Therefore, merely providing compensation without considering the socio-economic
conditions and consent of the community would not serve the purpose.
3. Food Security:
Third major amendment was done to strike out the special
provision to safeguard food security provided in the chapter – III of the
principal Act. The section 10(1) states, “No
irrigated multi-cropped land shall be acquired under this Act”[12]. Provided that in case of
inevitability, (3) ‘whenever multi-crop irrigated land is acquired under
sub-section (2), an equivalent area of cultivable wasteland shall be developed
for agricultural proposes or an amount equivalent to the value of the land
acquired shall be deposited with the appropriate Government for investment in
agriculture for enhancing food-security’[13]. However, the above
provisions have been struck out by the ordinance, which would create severe
food insecurity in the country precisely because its 55 percent population[14] depends on agriculture for their food
security. The experience of last two decadesindicates
the decline in both food production and yields. It has been observed that
during the period 1996-2008 as compared to the years 1986-97, the growth rate
in food grain production declined very sharply from nearly 3 percent to around
0.93 percent and the growth rate of yields in food grain also declined from
3.21 percent to 1.04 percent[15]. Therefore, the food
security cannot be compromised in any case also because there is rapid
population growth in the country.

Item-finding records:
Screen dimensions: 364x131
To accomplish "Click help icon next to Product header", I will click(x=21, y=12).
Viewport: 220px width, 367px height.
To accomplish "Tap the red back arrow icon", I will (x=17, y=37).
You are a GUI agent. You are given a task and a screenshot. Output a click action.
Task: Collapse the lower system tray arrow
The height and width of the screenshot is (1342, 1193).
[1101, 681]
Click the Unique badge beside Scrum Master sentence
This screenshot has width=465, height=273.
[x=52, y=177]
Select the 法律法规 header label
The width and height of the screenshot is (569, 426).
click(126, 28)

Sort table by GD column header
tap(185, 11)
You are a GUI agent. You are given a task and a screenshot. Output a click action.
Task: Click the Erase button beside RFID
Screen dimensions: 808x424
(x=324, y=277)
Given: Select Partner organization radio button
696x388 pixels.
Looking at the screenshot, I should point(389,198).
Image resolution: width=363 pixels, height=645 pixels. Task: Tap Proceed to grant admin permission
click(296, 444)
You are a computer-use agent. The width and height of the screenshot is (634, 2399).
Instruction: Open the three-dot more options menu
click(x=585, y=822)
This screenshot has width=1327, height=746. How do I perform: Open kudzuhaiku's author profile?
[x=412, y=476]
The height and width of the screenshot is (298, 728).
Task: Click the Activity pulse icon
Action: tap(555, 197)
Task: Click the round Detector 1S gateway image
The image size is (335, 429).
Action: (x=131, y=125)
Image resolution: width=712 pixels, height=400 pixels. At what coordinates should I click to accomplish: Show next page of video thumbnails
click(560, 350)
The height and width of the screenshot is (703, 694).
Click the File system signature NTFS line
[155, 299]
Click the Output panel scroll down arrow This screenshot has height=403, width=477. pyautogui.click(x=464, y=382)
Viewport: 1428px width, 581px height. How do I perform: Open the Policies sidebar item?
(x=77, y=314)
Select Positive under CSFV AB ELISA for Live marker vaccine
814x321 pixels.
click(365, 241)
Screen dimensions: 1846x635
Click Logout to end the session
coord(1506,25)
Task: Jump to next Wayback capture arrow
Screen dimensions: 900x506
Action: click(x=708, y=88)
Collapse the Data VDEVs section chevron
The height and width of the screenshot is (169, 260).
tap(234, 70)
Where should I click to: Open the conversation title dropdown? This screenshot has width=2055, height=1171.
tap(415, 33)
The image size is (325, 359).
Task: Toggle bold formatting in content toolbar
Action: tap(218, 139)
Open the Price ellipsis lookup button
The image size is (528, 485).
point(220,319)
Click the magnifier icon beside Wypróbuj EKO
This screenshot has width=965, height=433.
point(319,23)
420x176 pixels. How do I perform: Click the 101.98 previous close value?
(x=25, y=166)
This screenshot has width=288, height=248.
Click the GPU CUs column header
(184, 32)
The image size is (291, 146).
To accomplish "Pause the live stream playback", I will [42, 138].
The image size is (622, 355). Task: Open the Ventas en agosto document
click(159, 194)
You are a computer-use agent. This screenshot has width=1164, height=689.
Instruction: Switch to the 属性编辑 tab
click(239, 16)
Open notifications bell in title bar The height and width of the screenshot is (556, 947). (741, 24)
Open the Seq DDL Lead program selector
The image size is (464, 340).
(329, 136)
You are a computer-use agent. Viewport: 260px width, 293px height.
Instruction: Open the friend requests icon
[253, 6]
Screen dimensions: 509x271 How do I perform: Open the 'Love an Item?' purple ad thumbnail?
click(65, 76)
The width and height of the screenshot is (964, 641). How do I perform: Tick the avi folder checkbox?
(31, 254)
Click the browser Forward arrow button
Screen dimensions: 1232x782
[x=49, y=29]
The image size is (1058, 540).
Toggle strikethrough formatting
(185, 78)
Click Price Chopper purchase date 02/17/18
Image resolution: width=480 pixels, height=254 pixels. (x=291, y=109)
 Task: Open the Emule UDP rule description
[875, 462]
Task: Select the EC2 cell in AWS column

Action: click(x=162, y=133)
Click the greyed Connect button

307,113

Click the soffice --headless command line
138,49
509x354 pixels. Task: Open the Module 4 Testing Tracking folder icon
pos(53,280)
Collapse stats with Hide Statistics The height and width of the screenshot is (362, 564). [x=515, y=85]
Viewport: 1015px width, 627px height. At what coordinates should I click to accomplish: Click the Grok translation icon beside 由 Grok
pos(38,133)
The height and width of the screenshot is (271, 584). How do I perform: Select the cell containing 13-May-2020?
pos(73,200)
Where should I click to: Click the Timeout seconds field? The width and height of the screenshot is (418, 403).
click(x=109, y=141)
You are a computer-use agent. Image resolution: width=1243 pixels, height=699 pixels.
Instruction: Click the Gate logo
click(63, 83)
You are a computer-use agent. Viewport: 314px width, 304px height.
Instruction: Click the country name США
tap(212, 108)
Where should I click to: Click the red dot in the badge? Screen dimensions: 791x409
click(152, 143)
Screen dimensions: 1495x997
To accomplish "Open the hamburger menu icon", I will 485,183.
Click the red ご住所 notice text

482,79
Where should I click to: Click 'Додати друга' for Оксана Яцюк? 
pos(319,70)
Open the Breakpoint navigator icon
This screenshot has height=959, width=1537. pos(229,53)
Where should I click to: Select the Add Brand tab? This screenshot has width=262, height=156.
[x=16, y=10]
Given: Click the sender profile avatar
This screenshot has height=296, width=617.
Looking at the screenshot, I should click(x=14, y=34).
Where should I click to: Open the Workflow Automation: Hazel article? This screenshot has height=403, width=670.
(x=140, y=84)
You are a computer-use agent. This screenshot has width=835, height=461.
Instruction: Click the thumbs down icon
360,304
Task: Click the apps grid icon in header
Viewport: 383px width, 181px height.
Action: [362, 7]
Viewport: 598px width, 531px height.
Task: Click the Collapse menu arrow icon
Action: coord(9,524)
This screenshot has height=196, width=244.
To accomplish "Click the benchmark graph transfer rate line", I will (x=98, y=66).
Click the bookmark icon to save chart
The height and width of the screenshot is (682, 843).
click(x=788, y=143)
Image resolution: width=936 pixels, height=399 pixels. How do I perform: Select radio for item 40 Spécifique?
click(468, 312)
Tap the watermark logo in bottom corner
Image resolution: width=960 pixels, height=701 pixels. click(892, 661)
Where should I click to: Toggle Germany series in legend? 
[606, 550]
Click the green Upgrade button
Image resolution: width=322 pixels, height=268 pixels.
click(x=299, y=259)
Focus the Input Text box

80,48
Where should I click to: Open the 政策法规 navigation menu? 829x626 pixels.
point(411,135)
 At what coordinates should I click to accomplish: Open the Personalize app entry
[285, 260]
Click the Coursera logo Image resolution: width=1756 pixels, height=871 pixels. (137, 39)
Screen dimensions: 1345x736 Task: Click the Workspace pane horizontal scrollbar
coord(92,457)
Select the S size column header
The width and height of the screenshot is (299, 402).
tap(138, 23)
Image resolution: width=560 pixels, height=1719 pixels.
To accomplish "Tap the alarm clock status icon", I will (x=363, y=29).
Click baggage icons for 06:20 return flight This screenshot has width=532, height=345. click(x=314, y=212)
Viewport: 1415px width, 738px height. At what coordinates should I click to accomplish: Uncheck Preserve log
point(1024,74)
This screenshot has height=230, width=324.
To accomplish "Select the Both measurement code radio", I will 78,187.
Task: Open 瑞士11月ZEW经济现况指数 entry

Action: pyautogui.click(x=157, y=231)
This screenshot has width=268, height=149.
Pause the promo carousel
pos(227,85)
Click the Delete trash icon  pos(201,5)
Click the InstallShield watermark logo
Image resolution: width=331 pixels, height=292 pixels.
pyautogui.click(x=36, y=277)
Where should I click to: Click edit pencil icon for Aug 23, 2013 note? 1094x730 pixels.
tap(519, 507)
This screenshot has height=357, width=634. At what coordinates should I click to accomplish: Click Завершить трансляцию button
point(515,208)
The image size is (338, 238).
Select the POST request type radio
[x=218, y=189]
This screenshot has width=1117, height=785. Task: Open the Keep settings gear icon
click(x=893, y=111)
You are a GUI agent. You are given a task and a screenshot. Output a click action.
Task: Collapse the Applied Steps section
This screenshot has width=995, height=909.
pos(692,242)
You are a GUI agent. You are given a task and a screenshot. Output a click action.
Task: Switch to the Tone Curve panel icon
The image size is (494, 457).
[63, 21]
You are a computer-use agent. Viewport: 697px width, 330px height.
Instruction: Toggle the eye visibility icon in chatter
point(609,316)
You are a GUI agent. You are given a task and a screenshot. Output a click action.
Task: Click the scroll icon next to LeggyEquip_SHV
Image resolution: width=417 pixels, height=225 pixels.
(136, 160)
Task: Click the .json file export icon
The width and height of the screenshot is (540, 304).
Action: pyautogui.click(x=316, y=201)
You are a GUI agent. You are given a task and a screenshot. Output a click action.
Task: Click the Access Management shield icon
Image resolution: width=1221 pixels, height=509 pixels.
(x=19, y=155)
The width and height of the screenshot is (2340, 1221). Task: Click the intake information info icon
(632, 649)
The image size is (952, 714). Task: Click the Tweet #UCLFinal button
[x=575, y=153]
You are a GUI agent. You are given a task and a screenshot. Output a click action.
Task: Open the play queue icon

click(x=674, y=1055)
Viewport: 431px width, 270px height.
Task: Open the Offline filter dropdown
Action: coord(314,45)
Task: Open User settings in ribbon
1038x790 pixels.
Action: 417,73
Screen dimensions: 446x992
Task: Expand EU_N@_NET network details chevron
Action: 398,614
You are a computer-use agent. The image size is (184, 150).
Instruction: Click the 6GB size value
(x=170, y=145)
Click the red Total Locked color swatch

* **Exercises to complete**
**1.** According to the food security passage, what does section 10(1) state?
**2.** In the food security passage, why would striking out the special provision create severe food insecurity?
**3.** Does each statement agree with the food security passage? (a) The growth rate in food grain production fell from nearly 3 percent to around 0.93 percent. (b) The ordinance kept the food security provisions in place. (c) The country's population is shrinking.
The records have nothing to do with the food security passage.

* **Expected responses**
**1.** It states that no irrigated multi-cropped land shall be acquired under this Act.

**2.** The passage says this is because 55 percent of the country's population depends on agriculture for their food security.

**3.**
(a) Yes: "the growth rate in food grain production declined very sharply from nearly 3 percent to around 0.93 percent"
(b) No: "the above provisions have been struck out by the ordinance"
(c) No: "there is rapid population growth in the country"